Aliyah also entered three photos in the fair, and two of them won ribbons. When I saw that one of the winners was the one of Caleb at Kingwood Center, tears came to my eyes. So strange how he again has been the one we lose, but also the subject of a winning work of art.100_7050

Into The Couch

Last spring, Luke shot a coyote that was in our yard. Just because he can, he skinned the animal and saved the hide, tail and skull. He buried the skull for a few months, hoping the bugs would ‘clean it’ to the bone. He dug it up last week, and I was surprised at how good it looked, for a dog skull. Luke wanted it even brighter, so he put it to soak in hydrochloric acid for a few days. The skull started out in a black trash bag, but was then moved to marinate in one of my loaf pans (yes, I was pretty grossed out by this). It sat out on the dining table overnight, and when Luke was leaving the next day, I asked him to please move it before he left. On to a corner of a buffet the skull was brought, with a wall of glass jars and boxes of macaroni to stand guard. As if anyone would want to touch this nasty brew.
So, yesterday, Luke pulled out the skull to look over, and discovered to his great dismay some of its teeth were missing. This was a puzzle- nobody mature enough to realize that wasn’t a weird loaf of bread in that dish would have gone near it, so we started by interrogating the very young.

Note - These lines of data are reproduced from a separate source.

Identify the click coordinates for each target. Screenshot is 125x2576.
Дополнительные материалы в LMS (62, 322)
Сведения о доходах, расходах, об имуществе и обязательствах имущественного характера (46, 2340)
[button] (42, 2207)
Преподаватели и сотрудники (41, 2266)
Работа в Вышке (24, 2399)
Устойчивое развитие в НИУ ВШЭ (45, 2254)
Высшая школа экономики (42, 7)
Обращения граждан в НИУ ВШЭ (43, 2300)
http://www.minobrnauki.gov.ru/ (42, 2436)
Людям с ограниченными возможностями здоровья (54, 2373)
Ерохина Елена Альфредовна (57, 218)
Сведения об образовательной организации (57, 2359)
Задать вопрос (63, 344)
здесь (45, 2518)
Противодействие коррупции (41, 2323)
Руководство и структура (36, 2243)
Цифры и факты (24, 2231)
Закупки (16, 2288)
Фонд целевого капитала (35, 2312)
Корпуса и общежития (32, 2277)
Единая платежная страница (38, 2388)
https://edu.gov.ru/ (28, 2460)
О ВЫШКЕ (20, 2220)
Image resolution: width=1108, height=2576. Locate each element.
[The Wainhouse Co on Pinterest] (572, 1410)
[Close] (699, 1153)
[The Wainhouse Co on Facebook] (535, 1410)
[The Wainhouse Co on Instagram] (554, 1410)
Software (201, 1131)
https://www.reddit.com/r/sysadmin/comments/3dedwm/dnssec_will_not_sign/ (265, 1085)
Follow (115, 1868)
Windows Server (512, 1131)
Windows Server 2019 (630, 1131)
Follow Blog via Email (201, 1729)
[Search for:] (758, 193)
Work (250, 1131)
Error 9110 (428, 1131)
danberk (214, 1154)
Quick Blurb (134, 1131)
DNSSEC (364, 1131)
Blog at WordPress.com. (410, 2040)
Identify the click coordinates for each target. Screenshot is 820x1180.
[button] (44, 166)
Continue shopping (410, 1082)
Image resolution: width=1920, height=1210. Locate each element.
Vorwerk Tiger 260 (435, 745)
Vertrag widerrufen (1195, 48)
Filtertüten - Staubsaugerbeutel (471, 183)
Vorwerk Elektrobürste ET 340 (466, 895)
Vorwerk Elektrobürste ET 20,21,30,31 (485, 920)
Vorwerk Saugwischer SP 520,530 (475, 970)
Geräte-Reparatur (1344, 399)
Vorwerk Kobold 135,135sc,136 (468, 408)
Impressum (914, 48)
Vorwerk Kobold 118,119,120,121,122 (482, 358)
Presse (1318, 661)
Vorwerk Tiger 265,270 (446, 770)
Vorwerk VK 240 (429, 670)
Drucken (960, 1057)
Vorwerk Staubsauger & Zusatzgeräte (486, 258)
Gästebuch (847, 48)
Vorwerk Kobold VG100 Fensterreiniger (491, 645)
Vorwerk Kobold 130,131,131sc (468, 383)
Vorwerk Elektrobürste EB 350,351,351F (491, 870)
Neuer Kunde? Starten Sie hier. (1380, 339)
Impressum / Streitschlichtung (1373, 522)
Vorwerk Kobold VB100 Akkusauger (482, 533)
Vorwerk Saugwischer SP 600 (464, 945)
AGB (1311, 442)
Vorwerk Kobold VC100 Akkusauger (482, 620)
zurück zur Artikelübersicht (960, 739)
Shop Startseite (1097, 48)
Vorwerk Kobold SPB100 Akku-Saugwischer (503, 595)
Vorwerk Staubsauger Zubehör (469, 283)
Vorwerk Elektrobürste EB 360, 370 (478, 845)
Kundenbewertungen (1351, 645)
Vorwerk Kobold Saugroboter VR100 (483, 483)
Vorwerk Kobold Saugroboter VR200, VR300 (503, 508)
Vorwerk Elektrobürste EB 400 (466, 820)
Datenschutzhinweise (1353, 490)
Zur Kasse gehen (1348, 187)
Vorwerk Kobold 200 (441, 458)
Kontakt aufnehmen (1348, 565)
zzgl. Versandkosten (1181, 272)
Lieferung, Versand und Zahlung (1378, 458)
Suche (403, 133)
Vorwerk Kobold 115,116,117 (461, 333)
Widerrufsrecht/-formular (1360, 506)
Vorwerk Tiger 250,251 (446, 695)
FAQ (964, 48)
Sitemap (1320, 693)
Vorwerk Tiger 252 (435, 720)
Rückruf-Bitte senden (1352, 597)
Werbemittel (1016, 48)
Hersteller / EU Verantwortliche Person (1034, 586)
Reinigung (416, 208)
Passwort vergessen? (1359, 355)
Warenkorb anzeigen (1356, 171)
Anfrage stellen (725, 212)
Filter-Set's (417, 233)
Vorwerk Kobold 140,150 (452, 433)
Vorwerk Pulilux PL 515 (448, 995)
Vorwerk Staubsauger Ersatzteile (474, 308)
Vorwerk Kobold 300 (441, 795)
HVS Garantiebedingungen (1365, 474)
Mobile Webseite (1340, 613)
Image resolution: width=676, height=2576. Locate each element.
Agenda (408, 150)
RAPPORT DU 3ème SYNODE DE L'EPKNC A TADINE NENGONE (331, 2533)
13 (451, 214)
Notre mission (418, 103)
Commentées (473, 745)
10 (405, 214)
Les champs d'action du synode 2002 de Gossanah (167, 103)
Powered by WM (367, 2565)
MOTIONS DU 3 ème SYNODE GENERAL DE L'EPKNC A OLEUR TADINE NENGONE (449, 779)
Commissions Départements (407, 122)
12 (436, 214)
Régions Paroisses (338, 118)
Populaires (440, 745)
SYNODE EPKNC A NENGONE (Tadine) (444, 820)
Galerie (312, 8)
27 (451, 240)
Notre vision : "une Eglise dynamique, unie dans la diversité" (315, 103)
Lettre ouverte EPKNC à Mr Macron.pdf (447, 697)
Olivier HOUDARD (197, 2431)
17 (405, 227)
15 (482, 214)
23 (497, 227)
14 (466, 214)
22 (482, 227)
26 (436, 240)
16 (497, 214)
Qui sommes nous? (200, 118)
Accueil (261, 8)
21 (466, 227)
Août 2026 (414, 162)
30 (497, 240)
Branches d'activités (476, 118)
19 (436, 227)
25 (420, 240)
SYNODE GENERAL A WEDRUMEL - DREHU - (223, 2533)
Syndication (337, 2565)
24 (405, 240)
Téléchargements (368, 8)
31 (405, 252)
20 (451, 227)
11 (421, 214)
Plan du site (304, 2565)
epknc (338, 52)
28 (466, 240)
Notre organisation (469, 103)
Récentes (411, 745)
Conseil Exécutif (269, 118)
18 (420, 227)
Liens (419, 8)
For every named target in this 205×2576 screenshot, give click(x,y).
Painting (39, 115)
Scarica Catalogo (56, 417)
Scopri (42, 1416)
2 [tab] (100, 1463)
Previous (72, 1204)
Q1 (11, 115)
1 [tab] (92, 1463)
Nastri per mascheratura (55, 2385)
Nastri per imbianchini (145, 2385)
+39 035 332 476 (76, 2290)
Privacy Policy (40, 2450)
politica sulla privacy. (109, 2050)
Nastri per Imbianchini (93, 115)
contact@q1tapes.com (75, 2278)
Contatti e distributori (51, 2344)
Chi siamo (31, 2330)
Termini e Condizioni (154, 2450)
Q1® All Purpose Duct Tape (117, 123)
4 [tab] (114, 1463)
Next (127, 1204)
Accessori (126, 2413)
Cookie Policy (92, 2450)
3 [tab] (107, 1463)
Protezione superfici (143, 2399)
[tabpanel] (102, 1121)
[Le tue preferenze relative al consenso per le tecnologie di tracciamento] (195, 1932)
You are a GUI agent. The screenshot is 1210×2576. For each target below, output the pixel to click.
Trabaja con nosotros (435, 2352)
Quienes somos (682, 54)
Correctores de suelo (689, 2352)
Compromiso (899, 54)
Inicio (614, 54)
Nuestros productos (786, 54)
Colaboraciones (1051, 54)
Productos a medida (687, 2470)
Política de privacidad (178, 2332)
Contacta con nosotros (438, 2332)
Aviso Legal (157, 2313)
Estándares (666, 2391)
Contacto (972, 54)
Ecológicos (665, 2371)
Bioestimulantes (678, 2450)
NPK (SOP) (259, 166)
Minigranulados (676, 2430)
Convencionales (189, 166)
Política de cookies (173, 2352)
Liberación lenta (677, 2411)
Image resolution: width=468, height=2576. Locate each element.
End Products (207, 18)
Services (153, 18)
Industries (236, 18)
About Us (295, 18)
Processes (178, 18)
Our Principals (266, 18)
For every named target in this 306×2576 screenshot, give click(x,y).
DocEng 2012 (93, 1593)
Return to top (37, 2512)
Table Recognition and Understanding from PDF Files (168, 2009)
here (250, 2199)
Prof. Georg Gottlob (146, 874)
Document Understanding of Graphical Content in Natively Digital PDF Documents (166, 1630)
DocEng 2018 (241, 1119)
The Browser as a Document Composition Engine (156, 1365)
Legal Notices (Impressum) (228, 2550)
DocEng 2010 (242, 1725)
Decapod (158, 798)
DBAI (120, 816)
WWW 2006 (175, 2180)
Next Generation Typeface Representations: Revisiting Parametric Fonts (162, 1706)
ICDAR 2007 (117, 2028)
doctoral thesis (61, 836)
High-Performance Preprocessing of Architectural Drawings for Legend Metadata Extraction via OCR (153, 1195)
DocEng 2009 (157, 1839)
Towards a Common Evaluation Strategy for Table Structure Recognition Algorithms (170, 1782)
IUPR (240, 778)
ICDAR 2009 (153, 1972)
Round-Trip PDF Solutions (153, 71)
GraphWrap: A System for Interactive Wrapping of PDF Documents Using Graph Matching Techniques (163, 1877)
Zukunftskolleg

Mama: Adon, did you take a tooth from the skull?
Adon (age 2): Yah.
Mama: Where is the tooth now? Is it back in your room?
Adon: Yah.
I had us all look under the beds in the kids’ rooms, just in case Adon really did put a tooth back there, but it just didn’t seem likely, since we had vacuumed the bedrooms that morning. I glanced at the couch, thinking perhaps that might be a good hiding place for a tooth. Pulling out the cushions and kneeling on them, I got to work digging in the belly of our couch, pulling out all manner of small items. From hair pretties, LEGOs, pencils, pens, scissors, marbles, grass to game pieces, there was a rich treasure hunting to be had. I did find a tooth, but it was Sam’s shark tooth that had come off a necklace. One thing surprised and gratified me that I didn’t find in the couch: not a single math manipulative! I have tried very hard not to lose any of those blocks, and I don’t think I have. They have even survived a move from Marion to here! Something I was surprised to find: a dollar or more worth of change! There were at least three quarters, quite a few pennies, and more silver. I have heard it said the average home has $90 tucked away in it as lost money, but I figure our house is the exception. We can spend our money as fast as we make it, but I guess there could be the occasional quarter fall out of the purse or pocket in to the couch belly. Sam was walking around today, boasting that he now had two dollars and some cents, “but a dollar five of that is couch money.”
Where were the teeth? Luke remembered later that the skull started out in the black trash bag, and once he fished it out of the trash and looked inside, voila! All four missing teeth. He was happy.